Le Nino 4 fait aussi l'objet d'un autre intérêt : alors que l'entreprise avait initialement envisagé de collaborer avec Peugeot, c'est finalement avec Renault et Mobilize Invest (société d'investissement qui finance des projets innovants à fort impact social dans le domaine de la mobilité, dotée par Renault d'un capital de 5 M€) que Nino Robotics s'apprête à signer une convention.

« Ils sont intéressés par le concept de la mobilité pour tous, observe Pierre Bardina. Sur le marché des gens qui déclarent un problème de mobilité, 15 à 18 % ne se projettent ni sur une trottinette, ni sur un vélo, ni sur du matériel médical. Avec ce partenariat, nous aurons accès au Renault Lab ou à un mentor chez Renault. »

D'autres mobilités

C'est ainsi que l'entreprise s'apprête à sortir des enseignes de matériels médicaux, où ses produits sont majoritairement commercialisés, pour d'autres modes de distribution.

« Nous souhaitons développer d'autres moyens de commercialisation ou de location, précise Pierre Bardina. Ma vision, c'est qu'il faudra rapidement proposer d'autres modes de mobilité que les voitures. Nous étudions donc d'autres pistes, comme les grands opérateurs du vélo partagé, les magasins de sport, les parcs de véhicules à disposition. Il faut que ce soit une mobilité partagée organisée, comme le Velib, et non comme les trottinettes actuellement à Paris, car c'est l'anarchie totaleNous voulons nous ouvrir aux grands comptes, à la location, ce qui signifie faire rentrer la notion de service et de datas de nos utilisateurs mais aussi fabriquer plus de produits. On ne continuera donc peut-être pas à faire l'assemblage nous-mêmes... D'autres entreprises, comme la SNCF ou la RATP, ou de grandes marques de la mobilité seront sûrement intéressés par notre concept.
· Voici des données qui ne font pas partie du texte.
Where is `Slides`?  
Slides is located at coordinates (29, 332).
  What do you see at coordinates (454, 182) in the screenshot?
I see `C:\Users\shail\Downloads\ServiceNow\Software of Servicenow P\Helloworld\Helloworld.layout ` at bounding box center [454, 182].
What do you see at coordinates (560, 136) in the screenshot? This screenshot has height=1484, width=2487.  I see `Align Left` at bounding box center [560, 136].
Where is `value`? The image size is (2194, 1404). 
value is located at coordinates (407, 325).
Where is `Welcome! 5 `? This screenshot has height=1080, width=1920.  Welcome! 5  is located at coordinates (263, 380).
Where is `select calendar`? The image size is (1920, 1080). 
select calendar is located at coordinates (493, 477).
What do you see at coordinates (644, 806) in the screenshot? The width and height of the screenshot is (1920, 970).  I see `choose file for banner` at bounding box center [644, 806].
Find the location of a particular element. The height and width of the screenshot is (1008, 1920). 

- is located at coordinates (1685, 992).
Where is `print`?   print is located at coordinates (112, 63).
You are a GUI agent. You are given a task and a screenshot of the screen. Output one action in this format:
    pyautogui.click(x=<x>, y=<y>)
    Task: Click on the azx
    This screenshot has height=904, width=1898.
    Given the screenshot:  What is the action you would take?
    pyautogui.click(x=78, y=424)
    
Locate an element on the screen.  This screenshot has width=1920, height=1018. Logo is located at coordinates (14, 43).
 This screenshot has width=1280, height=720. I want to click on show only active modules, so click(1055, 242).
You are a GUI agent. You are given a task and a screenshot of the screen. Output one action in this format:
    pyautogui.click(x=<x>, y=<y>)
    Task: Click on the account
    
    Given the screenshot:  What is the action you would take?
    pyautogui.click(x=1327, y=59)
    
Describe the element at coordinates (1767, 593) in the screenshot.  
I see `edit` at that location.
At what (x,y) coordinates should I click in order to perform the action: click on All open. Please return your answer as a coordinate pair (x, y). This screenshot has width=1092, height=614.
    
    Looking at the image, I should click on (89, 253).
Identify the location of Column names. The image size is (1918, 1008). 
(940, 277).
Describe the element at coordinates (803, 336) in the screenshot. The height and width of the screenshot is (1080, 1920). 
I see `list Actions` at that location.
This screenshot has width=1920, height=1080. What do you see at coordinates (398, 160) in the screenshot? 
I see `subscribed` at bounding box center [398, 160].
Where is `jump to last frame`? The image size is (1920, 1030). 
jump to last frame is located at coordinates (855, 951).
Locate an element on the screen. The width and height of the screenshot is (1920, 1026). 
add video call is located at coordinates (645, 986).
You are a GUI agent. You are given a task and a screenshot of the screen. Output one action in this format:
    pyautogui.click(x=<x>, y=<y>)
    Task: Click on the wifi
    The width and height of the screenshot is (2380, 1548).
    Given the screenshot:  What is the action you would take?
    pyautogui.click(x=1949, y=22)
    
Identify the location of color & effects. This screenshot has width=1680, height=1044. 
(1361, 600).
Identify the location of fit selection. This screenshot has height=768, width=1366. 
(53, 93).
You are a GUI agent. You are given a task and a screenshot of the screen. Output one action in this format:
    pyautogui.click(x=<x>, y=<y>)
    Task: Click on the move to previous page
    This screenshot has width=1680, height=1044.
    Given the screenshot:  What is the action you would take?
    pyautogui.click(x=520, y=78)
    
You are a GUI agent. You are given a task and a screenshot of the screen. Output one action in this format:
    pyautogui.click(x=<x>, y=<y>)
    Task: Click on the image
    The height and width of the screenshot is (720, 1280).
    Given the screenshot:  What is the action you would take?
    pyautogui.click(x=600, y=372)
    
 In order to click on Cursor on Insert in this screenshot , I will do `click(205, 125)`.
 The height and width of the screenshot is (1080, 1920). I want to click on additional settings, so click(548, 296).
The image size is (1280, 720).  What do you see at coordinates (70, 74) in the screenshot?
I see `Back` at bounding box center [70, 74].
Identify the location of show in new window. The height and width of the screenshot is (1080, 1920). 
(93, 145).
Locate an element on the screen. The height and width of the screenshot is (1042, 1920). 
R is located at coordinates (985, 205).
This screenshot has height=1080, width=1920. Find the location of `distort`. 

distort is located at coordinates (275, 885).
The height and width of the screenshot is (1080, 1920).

Notre crédibilité passera par des partenariats industriels comme avec ADP ou Renault. »

Le dirigeant précise toutefois que « lorsque le Nino 4 sera prêt, nous le présenterons à la Haute autorité de la santé pour avoir une version médicalisée ».

Le Nino au cinéma et sur Netflix

Pour accompagner ce changement de modèle, l'entreprise lancera une 2e levée de fonds, « dès que nous aurons signé la convention avec Renault et finalisé un pré-accord avec ADP », précise Pierre Bardina. D'un montant de 1,5 M€, elle devrait être clôturée à la fin de l'année.

Dans cette perspective, le dirigeant prévoit d'avoir doublé ou triplé ses effectifs (aujourd'hui de six personnes) à horizon 2020. Et dans ce nouveau modèle économique, le produit-phare actuel, le Nino, commercialisé par un réseau de revendeurs pour 75 à 80 % à l'export, devrait « s'éteindre à la fin 2019 ».

« La technologie est bluffante, mais en termes de coût et de fabrication, ce n'est pas un matériel suffisamment grand public », déclare Pierre Bardina.

En attendant, les fauteuils de Nino Robotics ont été remarqués et ont intéressé le secteur de l'audiovisuel : l'entreprise a dessiné et fabriqué un fauteuil pour le film de Hirokazu Kore-eda La Vérité (avec Catherine Deneuve et Juliette Binoche, date de sortie non précisée), ainsi qu'un fauteuil futuriste pour la série Warrior Nun, produite par Netflix.